どうしよう。ここは二人に相談してみるか。
「どうする?この人、仲間を欲しがっているみたいだけど」
「うーん…。ま、別にいいんじゃないかしら?仲間が増えればより安全に行動が出来るし」
「私もクリムさんに賛成です。それに、この人を仲間に入れないで放っておくのも何だか可哀想ですからね。ナオトさん、いいですか?」
「もちろん!」
よし、意見はまとまったな。それじゃあ、この人を俺たちの仲間に入れてあげる事にしよう。
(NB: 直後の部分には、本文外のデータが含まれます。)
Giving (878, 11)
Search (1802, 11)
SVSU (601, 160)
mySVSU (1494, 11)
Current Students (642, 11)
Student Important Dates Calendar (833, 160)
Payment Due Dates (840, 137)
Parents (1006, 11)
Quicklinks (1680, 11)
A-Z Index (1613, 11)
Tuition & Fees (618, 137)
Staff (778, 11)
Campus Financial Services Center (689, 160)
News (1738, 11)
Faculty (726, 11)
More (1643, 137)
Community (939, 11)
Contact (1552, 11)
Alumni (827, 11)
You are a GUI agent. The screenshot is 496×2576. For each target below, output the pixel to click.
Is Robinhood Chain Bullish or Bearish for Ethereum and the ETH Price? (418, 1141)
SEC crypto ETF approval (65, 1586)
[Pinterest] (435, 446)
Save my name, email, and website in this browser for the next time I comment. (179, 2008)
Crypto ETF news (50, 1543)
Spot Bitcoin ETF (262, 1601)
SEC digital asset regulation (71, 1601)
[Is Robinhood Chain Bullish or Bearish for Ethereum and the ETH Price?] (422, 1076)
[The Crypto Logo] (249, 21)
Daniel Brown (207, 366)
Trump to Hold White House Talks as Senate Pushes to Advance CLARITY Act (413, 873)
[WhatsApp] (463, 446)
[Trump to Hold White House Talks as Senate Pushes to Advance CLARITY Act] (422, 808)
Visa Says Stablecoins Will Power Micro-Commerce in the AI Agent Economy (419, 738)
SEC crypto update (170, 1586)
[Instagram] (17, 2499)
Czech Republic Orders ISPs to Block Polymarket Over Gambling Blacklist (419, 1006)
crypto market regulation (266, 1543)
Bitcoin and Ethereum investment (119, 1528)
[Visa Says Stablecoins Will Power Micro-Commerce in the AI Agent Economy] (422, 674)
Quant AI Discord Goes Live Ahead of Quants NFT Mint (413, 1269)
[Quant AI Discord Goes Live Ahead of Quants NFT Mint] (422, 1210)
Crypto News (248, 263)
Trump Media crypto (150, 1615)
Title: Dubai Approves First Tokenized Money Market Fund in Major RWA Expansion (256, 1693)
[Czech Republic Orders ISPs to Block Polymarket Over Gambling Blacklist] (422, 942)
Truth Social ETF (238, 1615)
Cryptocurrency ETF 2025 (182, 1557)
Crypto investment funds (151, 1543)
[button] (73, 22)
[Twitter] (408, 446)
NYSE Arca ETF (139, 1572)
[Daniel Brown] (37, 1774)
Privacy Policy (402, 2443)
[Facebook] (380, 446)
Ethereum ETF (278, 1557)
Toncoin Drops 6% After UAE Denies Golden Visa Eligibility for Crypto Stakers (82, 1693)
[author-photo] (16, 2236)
「なあフリント、良かったら俺たちと一緒に行動しないか?」
「えっ、私を仲間に入れてくれるの!?」
「はい!一人でやるよりも、仲間と一緒に依頼を受けた方が絶対に楽しいですよ!」
「…みんな、ありがとう!それじゃあこのフリント、君たちの役に立てるよう精一杯頑張るわ!」
こうして、フリントが俺たちの仲間に加わる事になった。格闘家としての腕は結構ありそうだし、期待してるよ。